__EXERCISE DIRECTIONS__:
Scan the data for "Pourquoi" and copy each matching line.

__DATASET RECORDS__:
----------------------------------------
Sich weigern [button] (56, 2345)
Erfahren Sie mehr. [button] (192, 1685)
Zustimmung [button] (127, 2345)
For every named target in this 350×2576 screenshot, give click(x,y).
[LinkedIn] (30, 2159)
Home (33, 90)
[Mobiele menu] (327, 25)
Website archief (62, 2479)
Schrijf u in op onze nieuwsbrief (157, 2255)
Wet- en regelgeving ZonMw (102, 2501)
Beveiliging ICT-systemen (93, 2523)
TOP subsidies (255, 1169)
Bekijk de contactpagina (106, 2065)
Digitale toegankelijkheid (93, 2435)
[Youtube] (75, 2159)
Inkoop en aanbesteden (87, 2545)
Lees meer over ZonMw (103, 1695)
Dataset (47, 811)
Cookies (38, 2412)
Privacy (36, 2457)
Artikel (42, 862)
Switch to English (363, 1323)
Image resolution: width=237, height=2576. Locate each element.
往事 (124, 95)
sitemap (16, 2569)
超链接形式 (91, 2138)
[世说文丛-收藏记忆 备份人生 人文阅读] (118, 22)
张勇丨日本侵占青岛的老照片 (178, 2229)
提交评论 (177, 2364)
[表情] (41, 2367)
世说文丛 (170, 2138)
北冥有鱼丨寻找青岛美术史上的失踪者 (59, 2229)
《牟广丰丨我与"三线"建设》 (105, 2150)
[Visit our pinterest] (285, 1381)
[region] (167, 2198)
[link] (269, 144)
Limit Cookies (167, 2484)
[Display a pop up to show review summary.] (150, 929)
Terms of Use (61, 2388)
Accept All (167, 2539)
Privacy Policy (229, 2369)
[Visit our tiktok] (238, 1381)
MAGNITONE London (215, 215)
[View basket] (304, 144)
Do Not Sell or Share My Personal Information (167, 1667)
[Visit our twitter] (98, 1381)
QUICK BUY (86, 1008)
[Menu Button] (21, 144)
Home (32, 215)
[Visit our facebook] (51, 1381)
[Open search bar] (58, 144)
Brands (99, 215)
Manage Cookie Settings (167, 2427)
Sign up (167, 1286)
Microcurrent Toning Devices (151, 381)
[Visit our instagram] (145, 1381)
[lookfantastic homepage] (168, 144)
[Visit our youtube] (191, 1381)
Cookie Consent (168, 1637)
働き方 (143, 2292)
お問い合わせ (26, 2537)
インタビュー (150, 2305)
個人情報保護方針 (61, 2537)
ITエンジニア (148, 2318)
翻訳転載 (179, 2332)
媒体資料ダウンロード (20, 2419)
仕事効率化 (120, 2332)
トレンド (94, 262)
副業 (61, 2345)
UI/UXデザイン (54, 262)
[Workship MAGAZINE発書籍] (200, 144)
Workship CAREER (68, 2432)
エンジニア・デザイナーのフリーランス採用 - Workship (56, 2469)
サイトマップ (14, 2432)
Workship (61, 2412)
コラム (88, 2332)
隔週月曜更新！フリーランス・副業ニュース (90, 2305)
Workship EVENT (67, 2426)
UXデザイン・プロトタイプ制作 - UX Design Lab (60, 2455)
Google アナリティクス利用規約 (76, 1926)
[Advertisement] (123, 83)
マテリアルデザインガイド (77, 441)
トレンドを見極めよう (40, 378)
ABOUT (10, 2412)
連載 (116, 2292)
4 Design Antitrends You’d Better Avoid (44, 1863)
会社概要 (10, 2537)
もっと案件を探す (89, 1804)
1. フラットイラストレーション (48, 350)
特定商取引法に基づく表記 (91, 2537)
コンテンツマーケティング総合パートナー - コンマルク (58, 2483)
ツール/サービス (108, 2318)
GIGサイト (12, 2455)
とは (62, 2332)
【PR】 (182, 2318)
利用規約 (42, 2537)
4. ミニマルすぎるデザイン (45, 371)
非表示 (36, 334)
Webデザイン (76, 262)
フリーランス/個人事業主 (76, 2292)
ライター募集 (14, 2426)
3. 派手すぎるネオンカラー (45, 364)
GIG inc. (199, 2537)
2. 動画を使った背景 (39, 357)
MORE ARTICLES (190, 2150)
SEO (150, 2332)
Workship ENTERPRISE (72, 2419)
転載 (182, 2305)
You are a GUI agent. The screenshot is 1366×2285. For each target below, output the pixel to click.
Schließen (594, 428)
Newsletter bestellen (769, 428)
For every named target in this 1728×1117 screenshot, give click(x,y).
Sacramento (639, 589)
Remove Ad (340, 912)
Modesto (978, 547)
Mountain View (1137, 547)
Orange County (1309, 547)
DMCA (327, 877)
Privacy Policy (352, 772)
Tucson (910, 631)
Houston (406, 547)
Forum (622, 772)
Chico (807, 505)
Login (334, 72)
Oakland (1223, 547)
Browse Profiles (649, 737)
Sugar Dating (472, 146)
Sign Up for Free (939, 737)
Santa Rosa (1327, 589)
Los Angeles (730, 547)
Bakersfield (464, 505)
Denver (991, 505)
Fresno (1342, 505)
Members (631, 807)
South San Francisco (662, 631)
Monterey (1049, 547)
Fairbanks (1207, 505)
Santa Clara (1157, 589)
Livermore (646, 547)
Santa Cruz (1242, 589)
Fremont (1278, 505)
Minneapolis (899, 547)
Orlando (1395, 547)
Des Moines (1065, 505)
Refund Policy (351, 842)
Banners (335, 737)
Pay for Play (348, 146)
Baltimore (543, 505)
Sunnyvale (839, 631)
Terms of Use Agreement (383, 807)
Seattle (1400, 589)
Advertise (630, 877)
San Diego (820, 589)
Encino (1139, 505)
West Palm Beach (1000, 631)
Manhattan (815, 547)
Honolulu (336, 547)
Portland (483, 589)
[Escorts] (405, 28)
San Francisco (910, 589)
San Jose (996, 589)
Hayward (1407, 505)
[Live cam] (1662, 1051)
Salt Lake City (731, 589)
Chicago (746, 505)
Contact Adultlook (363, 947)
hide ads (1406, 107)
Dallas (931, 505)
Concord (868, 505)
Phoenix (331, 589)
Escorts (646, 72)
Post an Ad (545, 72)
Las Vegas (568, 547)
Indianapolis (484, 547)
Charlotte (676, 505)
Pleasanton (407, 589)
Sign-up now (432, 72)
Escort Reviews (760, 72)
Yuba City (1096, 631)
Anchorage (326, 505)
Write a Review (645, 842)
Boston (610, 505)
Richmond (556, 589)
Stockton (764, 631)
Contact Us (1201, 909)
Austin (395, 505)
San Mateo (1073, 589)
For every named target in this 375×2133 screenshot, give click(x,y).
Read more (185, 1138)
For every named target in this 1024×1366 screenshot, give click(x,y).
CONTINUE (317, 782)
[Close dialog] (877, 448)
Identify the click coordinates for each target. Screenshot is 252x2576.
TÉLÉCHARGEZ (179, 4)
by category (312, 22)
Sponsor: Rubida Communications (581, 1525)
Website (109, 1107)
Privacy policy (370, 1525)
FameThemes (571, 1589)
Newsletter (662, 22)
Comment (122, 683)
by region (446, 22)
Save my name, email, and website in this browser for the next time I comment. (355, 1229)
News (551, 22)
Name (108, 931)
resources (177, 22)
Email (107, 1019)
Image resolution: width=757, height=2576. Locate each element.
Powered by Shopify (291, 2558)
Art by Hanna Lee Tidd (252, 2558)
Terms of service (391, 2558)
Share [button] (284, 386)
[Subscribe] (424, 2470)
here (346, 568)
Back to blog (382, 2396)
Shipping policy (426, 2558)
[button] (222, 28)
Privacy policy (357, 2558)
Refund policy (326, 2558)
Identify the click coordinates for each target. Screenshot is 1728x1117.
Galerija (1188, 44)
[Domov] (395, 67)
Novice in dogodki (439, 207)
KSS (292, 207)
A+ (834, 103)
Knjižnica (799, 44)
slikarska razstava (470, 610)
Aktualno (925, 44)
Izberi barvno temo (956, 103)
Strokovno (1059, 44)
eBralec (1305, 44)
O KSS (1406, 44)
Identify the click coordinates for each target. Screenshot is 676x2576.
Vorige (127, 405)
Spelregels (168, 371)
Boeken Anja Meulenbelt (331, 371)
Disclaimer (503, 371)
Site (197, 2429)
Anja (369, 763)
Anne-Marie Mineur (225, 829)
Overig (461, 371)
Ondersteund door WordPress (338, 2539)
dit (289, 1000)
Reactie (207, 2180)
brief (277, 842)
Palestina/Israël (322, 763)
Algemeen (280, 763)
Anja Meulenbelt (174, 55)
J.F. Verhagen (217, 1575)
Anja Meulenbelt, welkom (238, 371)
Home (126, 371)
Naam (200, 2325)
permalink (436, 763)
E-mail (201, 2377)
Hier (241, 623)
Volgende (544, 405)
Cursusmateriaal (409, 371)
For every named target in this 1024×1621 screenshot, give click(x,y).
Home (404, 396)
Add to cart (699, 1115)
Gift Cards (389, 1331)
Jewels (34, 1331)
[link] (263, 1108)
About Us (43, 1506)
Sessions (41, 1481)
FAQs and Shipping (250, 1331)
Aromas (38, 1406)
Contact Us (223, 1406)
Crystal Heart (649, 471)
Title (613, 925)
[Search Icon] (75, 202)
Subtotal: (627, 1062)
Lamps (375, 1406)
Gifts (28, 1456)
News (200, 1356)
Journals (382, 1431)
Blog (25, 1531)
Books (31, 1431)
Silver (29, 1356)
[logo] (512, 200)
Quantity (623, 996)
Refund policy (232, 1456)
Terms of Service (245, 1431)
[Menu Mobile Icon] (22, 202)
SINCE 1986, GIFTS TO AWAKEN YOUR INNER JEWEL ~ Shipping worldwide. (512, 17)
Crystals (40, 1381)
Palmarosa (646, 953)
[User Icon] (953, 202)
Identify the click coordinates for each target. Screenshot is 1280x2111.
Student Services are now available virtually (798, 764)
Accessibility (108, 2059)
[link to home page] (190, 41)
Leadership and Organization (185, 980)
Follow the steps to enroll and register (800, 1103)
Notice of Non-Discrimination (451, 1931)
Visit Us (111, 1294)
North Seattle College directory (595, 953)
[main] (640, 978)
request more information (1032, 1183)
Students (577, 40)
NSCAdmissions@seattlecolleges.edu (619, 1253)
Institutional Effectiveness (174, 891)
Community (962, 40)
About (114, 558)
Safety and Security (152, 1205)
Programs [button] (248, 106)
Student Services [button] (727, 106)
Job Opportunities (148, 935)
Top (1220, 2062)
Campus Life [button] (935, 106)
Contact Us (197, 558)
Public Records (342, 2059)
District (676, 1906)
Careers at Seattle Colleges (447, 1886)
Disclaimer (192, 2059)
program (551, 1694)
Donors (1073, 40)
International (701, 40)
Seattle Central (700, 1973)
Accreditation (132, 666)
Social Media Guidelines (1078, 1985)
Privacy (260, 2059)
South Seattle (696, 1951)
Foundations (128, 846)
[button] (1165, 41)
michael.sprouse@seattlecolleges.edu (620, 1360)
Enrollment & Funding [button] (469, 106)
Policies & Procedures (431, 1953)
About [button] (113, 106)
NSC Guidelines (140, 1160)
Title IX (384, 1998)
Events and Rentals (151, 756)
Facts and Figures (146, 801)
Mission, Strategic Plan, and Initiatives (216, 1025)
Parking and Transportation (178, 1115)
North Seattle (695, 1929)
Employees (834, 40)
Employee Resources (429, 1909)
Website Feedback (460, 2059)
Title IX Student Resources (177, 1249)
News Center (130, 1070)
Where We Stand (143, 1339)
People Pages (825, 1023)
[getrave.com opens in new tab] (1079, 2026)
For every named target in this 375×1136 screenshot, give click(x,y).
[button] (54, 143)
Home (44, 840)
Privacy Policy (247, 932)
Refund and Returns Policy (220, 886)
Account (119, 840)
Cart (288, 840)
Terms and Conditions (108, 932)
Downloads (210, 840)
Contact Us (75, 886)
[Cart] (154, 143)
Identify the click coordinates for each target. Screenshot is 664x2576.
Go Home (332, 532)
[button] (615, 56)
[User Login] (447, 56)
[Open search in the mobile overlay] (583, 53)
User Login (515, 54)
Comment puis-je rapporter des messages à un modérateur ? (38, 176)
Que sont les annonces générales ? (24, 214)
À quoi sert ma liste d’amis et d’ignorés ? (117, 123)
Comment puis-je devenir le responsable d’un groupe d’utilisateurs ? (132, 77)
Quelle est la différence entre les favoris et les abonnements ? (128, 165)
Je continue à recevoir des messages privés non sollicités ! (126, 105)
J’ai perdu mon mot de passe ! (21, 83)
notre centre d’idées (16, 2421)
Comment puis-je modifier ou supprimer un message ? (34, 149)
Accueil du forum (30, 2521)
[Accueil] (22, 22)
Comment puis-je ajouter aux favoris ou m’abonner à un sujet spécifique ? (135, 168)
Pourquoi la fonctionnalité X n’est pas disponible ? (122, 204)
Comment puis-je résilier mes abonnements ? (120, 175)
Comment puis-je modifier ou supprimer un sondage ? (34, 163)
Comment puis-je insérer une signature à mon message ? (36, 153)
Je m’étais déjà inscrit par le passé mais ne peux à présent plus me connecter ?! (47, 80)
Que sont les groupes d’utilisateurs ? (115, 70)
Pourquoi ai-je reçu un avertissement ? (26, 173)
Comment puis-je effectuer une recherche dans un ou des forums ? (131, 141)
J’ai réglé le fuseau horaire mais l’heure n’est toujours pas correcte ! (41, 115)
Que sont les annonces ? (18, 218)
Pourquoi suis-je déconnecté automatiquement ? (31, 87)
----------------------------------------
__THE COMPLETED TASK__:
Pourquoi la fonctionnalité X n’est pas disponible ? (122, 204)
Pourquoi ai-je reçu un avertissement ? (26, 173)
Pourquoi suis-je déconnecté automatiquement ? (31, 87)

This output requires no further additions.